Let's start with the simplest issue: the baseball roster. This A's team is stacked for years to come. You know the youthful lineup's biggest names. Chapman, Laureano, Murphy, Olson, Semien, and several others. Also, the pitching rotation is deep, young, and absurdly talented. The opening day ages of next year's likely starters — Luzardo, Manaea, Montas, and Puk — range from 22 to 28. If the A's add just a couple of good arms to the bullpen, the team's surprising weakness this past season, they will be a surefire World Series contender. The team's on-field product looks locked and loaded for the foreseeable future.
The off-field issues? Well, this is where things get dicey.
First, the Oakland City Council should not have sued Alameda County. Likewise, Manfred should not have replied with relocation threats. They never help.
Next, the City Council and Alameda County supervisors must solve their dispute quickly over the Oakland Coliseum land. The politicians should find a sale price they can live with and then get out of the way.
The A's are trying to buy Alameda County's 50 percent share of the Coliseum complex. The team also would like to own the city's share. Once that land is sold, the Coliseum Authority — also known as the JPA — should take urgent steps to dissolve itself.

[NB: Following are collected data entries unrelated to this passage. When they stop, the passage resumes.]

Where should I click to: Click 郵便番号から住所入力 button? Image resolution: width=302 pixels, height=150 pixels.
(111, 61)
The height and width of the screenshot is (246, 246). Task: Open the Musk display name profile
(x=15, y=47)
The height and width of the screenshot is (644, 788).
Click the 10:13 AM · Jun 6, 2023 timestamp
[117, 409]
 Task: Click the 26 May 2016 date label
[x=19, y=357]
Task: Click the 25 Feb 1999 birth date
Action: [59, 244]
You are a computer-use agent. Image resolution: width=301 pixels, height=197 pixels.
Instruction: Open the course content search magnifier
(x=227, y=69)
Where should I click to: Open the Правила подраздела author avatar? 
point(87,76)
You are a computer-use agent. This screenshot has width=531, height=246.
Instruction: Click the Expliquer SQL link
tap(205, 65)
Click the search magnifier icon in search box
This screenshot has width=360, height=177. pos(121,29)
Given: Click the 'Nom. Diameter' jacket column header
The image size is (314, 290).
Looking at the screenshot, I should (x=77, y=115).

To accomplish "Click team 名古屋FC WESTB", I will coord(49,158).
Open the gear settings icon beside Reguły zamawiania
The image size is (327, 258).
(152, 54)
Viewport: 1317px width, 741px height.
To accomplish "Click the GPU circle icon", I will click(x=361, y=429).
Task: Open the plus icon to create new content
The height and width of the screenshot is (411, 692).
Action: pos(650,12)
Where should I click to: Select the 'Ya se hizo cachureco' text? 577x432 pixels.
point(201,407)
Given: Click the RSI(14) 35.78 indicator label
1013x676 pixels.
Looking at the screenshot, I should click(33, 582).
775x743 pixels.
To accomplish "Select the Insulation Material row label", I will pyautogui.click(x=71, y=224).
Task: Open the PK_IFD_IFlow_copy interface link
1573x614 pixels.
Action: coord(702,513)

During the JPA's 24-year history, its members have tried their best. Far too often, though, I've seen the JPA live in the past and re-litigate old battles they lost, rather than focus on winning the next ones. By all measures, the JPA has been a failure. No need to point fingers. The city and county should just acknowledge it. Learn from it, sure, but end it without hesitation. And never return to it.
Also, if the politicians are mad at the Raiders and Warriors for deserting The Town, then take it out on those teams' owners. Yes, both of those teams did Oakland dirty. However, the A's are another story.
Namely, the A's still want to privately finance a ballpark in Oakland. And Manfred, unlike his predecessor Bud Selig, still believes Oakland is a viable baseball market. As Mayor Libby Schaaf said on KTVU News last week, there's still a good pathway to building the waterfront ballpark at Howard Terminal.
Whereas the Raiders' Mark Davis and the Dubs' Joe Lacob deserve our anger and disappointment, A's President Dave Kaval and the team's front office have earned our cooperation. Ever since Kaval replaced Lew Wolff as the face of the front office, the A's have been sincerely working hard to stay in Oakland. So, the City Council and the community should work with them to get the best possible deal for Oakland.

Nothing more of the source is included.